Have you ever known someone whom you thought was Christian but turned out not to be? I got to know a down-on-his-luck actor who also happened to be an atheist. Eventually he joined our church, began to read books about the gospel, and started praying with his family. Excited to hear about his conversion, I took him out to lunch. As we talked, I was shocked to discover he had been converted but not regenerated. Another faithful lady in our church who actively served, worshipped, and participated in community, asked to be baptized. When I asked why, she shared that she had just become a Christian. Our discernment of true conversion is often unclear.

It is important more than ever to cultivate clarity regarding conversion.

According to missiologist Andrew Walls, the word “conversion” has been used in two main ways throughout Christian history.* The first meaning of conversion denotes “an external act of religious change.” This act reflects a movement towards Christian faith, individually or collectively. This is first sort of conversion, movement toward Christianity, is what my actor friend had experienced, making considerable changes in his life. The other meaning of conversion refers to “critical internal religious change” within the Christian community. This meaning of conversion gets at what we might call “gospel change.” This is what the faithful lady experienced. Given shifting cultural sands, and increased theological illiteracy, it is important more than ever to cultivate clarity regarding conversion.

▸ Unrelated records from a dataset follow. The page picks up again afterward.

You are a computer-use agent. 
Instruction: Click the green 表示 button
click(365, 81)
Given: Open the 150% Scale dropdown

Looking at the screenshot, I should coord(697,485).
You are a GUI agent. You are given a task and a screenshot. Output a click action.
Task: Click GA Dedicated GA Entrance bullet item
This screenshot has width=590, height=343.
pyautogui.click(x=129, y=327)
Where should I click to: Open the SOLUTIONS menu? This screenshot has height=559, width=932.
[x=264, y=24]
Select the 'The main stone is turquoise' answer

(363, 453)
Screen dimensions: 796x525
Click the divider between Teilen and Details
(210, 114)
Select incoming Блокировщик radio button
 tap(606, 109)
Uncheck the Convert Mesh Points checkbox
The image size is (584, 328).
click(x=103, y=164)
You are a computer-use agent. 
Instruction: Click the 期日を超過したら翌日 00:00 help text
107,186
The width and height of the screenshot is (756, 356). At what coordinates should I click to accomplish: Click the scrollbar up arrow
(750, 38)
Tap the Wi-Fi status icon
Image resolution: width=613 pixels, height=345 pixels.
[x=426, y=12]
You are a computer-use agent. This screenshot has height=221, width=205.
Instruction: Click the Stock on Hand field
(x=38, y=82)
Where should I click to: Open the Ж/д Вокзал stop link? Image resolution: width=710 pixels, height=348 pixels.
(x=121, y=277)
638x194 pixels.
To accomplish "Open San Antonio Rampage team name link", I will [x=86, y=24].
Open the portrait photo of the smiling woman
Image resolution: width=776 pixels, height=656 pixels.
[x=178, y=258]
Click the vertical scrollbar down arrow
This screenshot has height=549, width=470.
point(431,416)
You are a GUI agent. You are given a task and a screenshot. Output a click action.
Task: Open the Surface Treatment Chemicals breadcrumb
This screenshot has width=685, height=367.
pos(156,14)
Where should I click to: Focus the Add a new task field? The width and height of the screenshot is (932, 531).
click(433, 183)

Not All Gospel Change is Identical

Missionaries of the 19th and 20th centuries exported their understanding and experience of Western “gospel change” to non-Western peoples. This often included a conversion that issued “in a holy life typically marked by a period of deep consciousness of personal sin followed by a sense of joyous liberation dawning with the realization of personal forgiveness through Christ.” In other words, missionaries expected Non-Western peoples to undergo a pattern of gospel change similar to their own. However, while the gospel certainly changed the peoples of Africa, India, and Asia, not all change produced by the gospel was identical.

Not all gospel change happens identically, especially across cultures.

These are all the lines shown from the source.